Prende il via dal primo dopoguerra e s’inoltra
fino all’epilogo tragico del secondo conflitto mondiale la mostra che Forlì
dedica al Novecento e alle sue nuove
espressioni artistiche. L’esposizione, intitolata Novecento.
Arte e vita in Italia tra le due guerre, riscopre un clima che ha visto
non solo architetti, pittori e scultori, ma anche designer, grafici,
pubblicitari, ebanisti, orafi, creatori di moda cimentarsi in un grande
progetto comune che rispondeva, attraverso una profonda revisione del ruolo
dell’artista, alle istanze del cosiddetto «ritorno all’ordine». Non un
semplice richiamo al passato, ma la ripresa dei soli canoni ritenuti adatti
alla realizzazione di un pensiero e di una volontà artistica, che scaturiva
dalla crisi delle avanguardie storiche, in particolare il Cubismo e il
Futurismo, considerate l’ultima espressione di un processo di dissolvimento
dell’ideale classico che era iniziato con il Romanticismo e si era accentuato
con l’Impressionismo e i movimenti come il Divisionismo e il Simbolismo che lo
avevano seguito.
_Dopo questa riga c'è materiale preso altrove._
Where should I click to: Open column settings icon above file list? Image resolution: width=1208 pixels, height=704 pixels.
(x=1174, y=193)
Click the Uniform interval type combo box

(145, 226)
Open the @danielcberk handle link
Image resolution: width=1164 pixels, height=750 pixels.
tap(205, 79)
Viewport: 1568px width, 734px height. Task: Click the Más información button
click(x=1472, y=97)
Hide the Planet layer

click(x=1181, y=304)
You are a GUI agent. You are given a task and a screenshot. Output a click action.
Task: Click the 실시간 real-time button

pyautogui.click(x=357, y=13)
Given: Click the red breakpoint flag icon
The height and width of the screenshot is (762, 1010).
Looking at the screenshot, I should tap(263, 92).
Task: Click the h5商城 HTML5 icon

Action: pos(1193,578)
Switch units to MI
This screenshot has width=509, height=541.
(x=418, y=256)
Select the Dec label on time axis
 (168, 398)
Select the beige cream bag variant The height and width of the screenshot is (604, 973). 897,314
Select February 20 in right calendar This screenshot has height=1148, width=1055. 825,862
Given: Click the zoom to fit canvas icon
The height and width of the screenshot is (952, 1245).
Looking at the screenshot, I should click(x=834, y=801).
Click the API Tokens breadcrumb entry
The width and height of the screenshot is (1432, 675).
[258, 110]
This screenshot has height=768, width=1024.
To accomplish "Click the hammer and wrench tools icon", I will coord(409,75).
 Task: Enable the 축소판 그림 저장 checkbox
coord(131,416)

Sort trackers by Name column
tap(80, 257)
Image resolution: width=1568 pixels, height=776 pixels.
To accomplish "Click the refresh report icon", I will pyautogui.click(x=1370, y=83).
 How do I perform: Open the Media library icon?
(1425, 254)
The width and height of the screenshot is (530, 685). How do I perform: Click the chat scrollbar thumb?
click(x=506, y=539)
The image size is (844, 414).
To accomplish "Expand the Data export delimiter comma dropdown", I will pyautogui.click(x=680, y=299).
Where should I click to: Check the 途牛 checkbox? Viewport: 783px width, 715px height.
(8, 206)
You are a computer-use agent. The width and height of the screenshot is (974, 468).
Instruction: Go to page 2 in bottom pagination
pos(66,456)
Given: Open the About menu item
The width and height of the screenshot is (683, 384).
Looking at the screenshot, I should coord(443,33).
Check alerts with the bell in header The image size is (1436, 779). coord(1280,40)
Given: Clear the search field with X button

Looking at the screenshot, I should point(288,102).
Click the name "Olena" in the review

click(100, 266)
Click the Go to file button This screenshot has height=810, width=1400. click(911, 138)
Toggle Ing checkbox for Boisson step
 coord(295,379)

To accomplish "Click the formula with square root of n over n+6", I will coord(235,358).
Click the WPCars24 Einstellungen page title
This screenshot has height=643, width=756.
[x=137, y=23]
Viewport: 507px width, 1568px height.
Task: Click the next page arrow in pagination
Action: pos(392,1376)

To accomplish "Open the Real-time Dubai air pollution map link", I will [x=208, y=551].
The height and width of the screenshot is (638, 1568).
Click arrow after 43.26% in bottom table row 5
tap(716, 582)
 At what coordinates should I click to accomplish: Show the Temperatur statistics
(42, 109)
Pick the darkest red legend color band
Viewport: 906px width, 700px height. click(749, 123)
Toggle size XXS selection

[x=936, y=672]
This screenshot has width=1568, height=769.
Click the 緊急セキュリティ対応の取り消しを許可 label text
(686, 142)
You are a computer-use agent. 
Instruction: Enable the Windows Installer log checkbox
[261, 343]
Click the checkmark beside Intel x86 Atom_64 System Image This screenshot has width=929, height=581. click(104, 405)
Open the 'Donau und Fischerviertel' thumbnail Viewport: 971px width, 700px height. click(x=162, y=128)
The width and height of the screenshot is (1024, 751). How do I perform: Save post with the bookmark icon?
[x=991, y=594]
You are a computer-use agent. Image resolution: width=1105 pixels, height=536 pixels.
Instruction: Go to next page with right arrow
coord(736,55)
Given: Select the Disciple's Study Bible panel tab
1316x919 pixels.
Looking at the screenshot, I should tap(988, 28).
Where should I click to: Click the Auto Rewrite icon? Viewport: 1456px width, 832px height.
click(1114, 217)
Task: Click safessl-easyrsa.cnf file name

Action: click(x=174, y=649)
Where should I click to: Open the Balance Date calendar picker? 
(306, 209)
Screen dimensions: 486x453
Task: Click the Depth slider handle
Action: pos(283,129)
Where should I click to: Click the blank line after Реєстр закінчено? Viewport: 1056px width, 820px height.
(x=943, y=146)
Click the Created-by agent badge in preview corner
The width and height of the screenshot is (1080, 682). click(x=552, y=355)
Il modello di una ritrovata armonia tra tradizione e
modernità è sostenuto da questi artisti – tra cui ebbero un rilievo maggiore
Felice Casorati, Achille Funi, Mario Sironi, Carlo Carrà, Adolfo Wildt e Arturo
Martini – e avrà, anche grazie allo spirito critico e organizzativo di
Margherita Sarfatti, il sostegno da parte del regime, alla ricerca della definizione
di un’arte di Stato, come il lungo e differenziato dibattito sulle riviste
dimostra. La mostra presenta i grandi temi affrontati nel Ventennio dagli
artisti che si prestarono a celebrare l’ideologia e i miti proposti del regime
e da coloro che hanno attraversato quel clima alla ricerca di un nuovo rapporto
tra le esigenze della contemporaneità e la tradizione, tra l’arte e il
pubblico. La presenza di dipinti, sculture, cartoni per affreschi, opere di
grafica, cartelloni murali, mobili, oggetti d’arredo, gioielli, abiti, intende
offrire una visione a tutto tondo del rapporto tra le arti e le espressioni del
costume e della vita, confrontando artisti e materiali diversi. La mostra
è visitabile presso i Musei San Domenico fino al 16 giugno
2013.
ARTURO
MARTINI
Arturo Martini (Treviso, 11 agosto
1889 – Milano, 22 marzo
1947) è stato
uno scultore
e pittore
italiano.
Era il terzo dei quattro figli di Antonio, cuoco, e Maria Della Valle,
cameriera originaria di Brisighella; i caratteri diametralmente opposti
dei genitori, l'uno taciturno e tenace, l'altra passionale e fantasiosa, segnarono profondamente la formazione
dell'artista. La famiglia era molto povera e, per non pagare l'affitto,
viveva nelle torri medievali di Treviso, ambienti suggestivi che Martini serbò
nel proprio universo figurativo. Dopo essersi formato a Treviso e Venezia
come orafo e ceramista
ebbe contatti con la cultura europea, ma restò sempre legato a
forme di espressione tradizionali. Martini è stato un artista ricchissimo, che
si è espresso con altrettanto vigore nel legno e nella pietra, nella creta e
nel bronzo. Fece parte del gruppo di artisti di Ca’ Pesaro. Nel 1925 è invitato
ad esporre con una sala alla III Biennale Romana; nel 1926 partecipa per la
prima volta alla Biennale di Venezia. Nello stesso anno espone alla prima
mostra di Novecento ed esporrà anche nella seconda edizione del 1929. Nel 1931
riceve il premio per la scultura alla I Quadriennale di Roma; nel 1932 ha una
sala personale alla Biennale veneziana. Dal 1937 al 1939 è impegnato in
importanti commissioni pubbliche a Milano. Nel 1941 presenta a Milano alla
galleria Barbaroux la sua prima mostra di dipinti. Nel 1948, gli viene tributato
un omaggio postumo alla V Quadriennale di Roma. Nel 1967 gli fu dedicata la
grande mostra monografica, allestita su progetto di Carlo Scarpa nel Convento
di Santa Maria a Treviso, spronò l’amministrazione ad acquisire il Complesso di
Santa Caterina, oggi sede principale dei Musei civici di Treviso.